La bellezza della Francia è, ai miei occhi, la sua diversità. La bellezza dei suoi paesaggi cosi diversi fra loro che sono l’immagine di altrettante France, di tradizioni che ci arrivano dalle origini le più lontane nello spazio e nel tempo, di credenze religiose e di laicità il cui intreccio ha fatto della Francia il bel paese che è oggi. L’identità nazionale è, per quanto mi riguarda, prima di ogni cosa comprendre ed amare la diversità di cui la Francia è un magnifico esempio.

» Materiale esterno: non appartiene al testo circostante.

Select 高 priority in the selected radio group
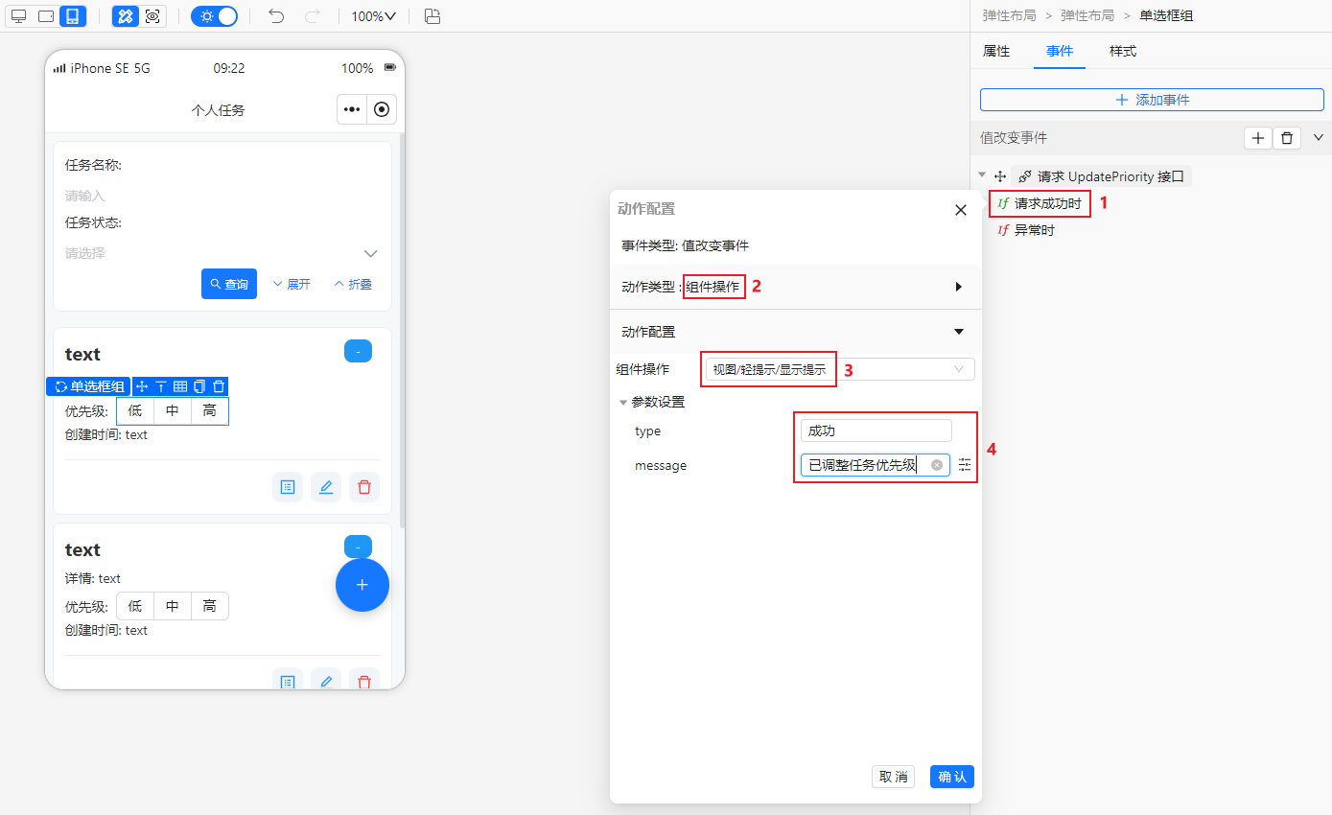Viewport: 1332px width, 815px height. coord(209,411)
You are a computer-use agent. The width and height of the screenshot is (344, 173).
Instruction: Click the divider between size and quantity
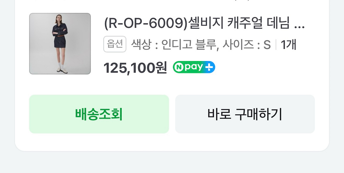tap(276, 45)
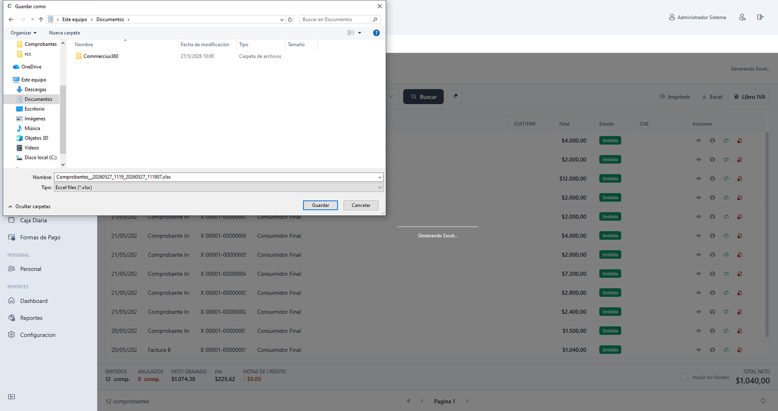
Task: Click the print icon on the $12.000,00 row
Action: 712,179
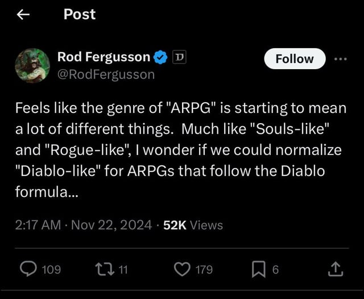364x299 pixels.
Task: Click the Diablo affiliation badge icon
Action: 179,57
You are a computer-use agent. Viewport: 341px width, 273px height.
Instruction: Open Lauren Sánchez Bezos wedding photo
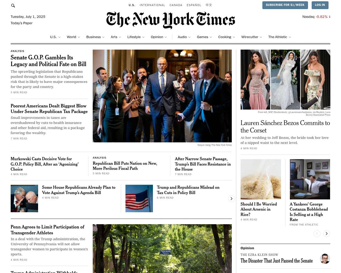pos(285,79)
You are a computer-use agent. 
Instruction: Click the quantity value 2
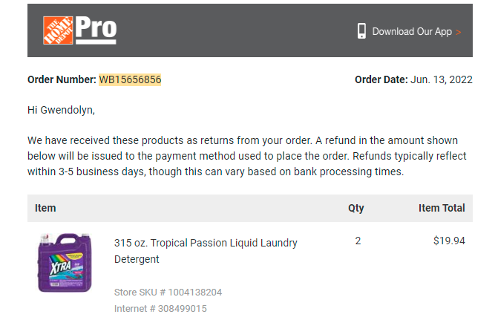(358, 241)
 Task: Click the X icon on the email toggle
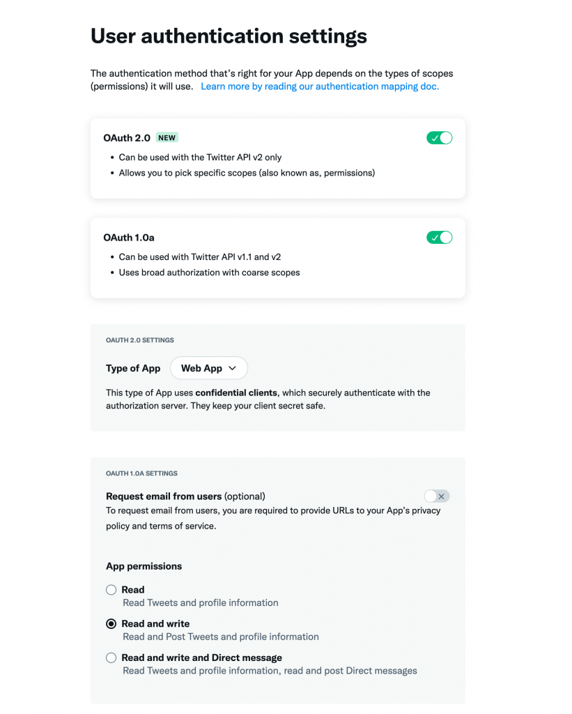tap(441, 496)
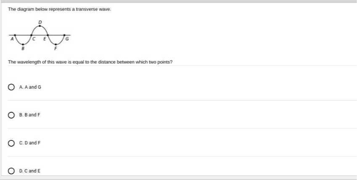This screenshot has width=357, height=180.
Task: Select radio button for A and G
Action: point(11,87)
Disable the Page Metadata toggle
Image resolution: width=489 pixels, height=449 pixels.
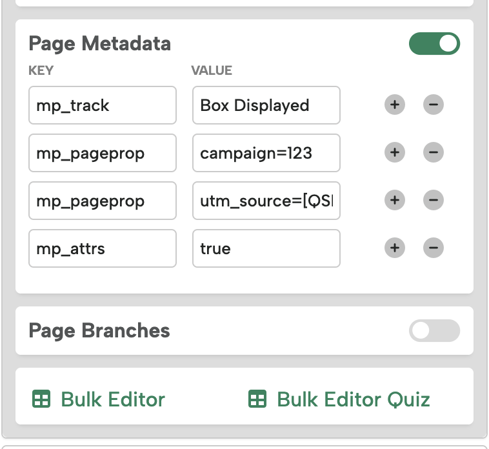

Se c’è una situazione in cui l’identità nazionale, nella sua accezione di rapporto presentato fra due o più esseri o cose che hanno una similitudine perfetta piuttosto che quella carattere permanente e fondamentale di qualcuno, di un gruppo che fa la sua individualità, la sua singolarità puo’avere un senso, è quando c’è una causa comune da difendere. L’ultima volta che mi è capitato di vedere tutti i Francesi – o quasi – compatti dietro il loro Presidente, fu all’epoca di Chirac, che, attraverso il discorso passato alla storia di De Villepin, ha detto no alla guerra in Iraq è all’onnipotenza dell’America già che c’era.

La resistenza all’oppressione, ecco che cosa fa sollevare i popoli e riconoscersi fra di loro. Se non c’è comunità d’intenti, le individualità prendono il sopravvento sulla collettività, e le Nazioni lo sono per definizione.

E’ molto più facile riconoscersi in “cause regionali”.

Un esempio, denso di elucubrazioni trasversali, mi arriva da Nizza e dalla sua Aquila.

Qualche giorno fa era di grande attualità il divieto della Ligue di fare planare l’Aquila sul nostro nuovo stadio Alliaz Riviera, orgoglio di Estrosi e di tutti i tifosi del Nizza, prima dell’inizio degli incontri.

Un vero e proprio sollevamento popolare si è prodotto fra il Var ed il Paillon, un gruppo Facebook, con migliaia di membri, si è immediatamente costituito.

I Nizzardi hanno avuto un rigurgito d’orgoglio campanilistico e si sono mobilitati in massa per permettere ad un aquila di volare qualche secondo. Tutti insieme. All’improvviso, le appartenze etnico-religiose, le provenienze geografiche, sono azzerate. Nissa la Bella viene cantata con le lacrime agli occhi da Nizzardi d’origine e di adozione, tutti uniti verso l’obbiettivo.

Questa rivolta nizzarda, che, per leggera che possa apparire, non è priva di una certa poesia, è un esempio abbastanza eloquente di come una causa comune – rappresentata qui dall’aquila ignara della tempesta mediatica che sta scatenando – puo’ fare sollevare le volontà ed i pugni al cielo.

Un fermo immagine sull’identità nizzarda, dunque sull’identità francese. E’ stato sufficiente impedire il volo di un’aquila perché i Nizzardi si ritrovassero fra loro.

E se ubriacare le masse somminstrando loro dei concetti come identità nazionale nell’accezione di  carattere permanente e fondamentale di qualcuno, di un gruppo che fa la sua individualità nuocesse gravemente a quella di rapporto presentato fra due o più esseri o cose che hanno una similitudine perfetta, per esempio d’intenti?

Il 1789 è decisamente troppo lontano.